Re: NFS 4.2 "RPC struct is bad" revisited (with much more detail)
- In reply to: J David : "Re: NFS 4.2 "RPC struct is bad" revisited (with much more detail)"
- Go to: [ bottom of page ] [ top of archives ] [ this month ]
Date: Thu, 12 Dec 2024 21:43:51 UTC
On Mon, Dec 9, 2024 at 3:34 PM J David <j.david.lists@gmail.com> wrote: > > On Sat, Dec 7, 2024 at 5:42 PM Rick Macklem <rick.macklem@gmail.com> wrote: > > Finally, why would you assume that putting a fix in the FreeBSD > > client is somehow easier and less logistically time consuming > > compared to fixing a Linux server. > > Because if you or I could come up with a workaround or a way to not > cache the bad response so it would at least retry sooner, I could > apply it and rebuild from source. I can't do that on Linux.

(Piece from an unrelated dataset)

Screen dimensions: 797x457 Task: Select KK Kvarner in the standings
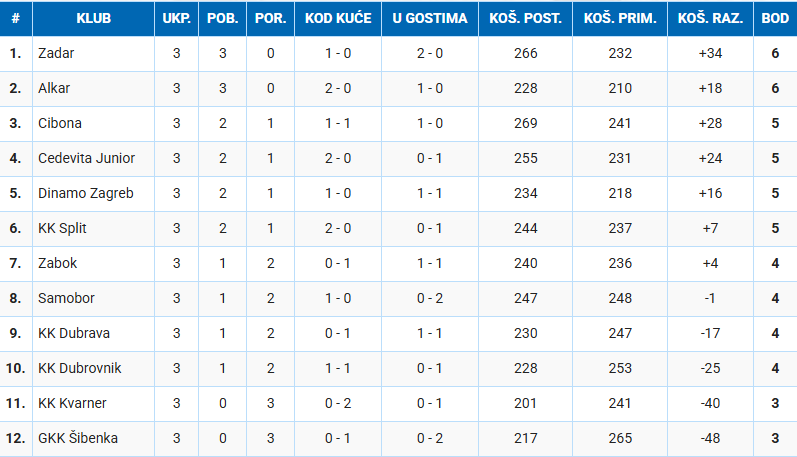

If there's > a way to do that with a patch from linux-nfs folks on a Debian system > at all, I have no idea what would be involved or how to even begin. > > A fix on their end would, most likely, have to go through the complete > release process from linux-nfs, the Linux kernel group, and then the > Debian project. > > > (For example, have you looked hard for any evidence that there > > is a hardware issue w.r.t. that server?) > > There is no evidence that there is a hardware issue. Nor is it just > one specific server or one client. There are many clients and many > servers, and this can happen to any combination. This is just the case > where I was easily and reliably able to reproduce it. It's so reliable > I may even be able to reproduce it in a couple of VMs, which is what I > am waiting to have time to do before I reach out to linux-nfs. > > I put the pcap file in a safe place and am happy to send you a copy. I > will do so as soon as I figure out where I put the safe place... Just to bring the list up to date... J. David did send me a packet trace. The problem is that the "length of the GETATTR bitmap" is a word of 0 instead of 2, although the 2 words of bits and the associated attributes is in the reply on-the-wire. This wouldn't be an obvious Linux knfsd bug. It might be some sort of runaway pointer or use after free bug. There is no way the FreeBSD client can easily know that the reply is corrupted in this way, so I think reporting "RPC struct is bad" is reasonable. I have sent a patch to J. David that modifies the NFSv4 Readdir RPC to not do a GETATTR after the READDIR. It might work for him, but I do not consider it appropriate for FreeBSD at this time. rick > > Thanks!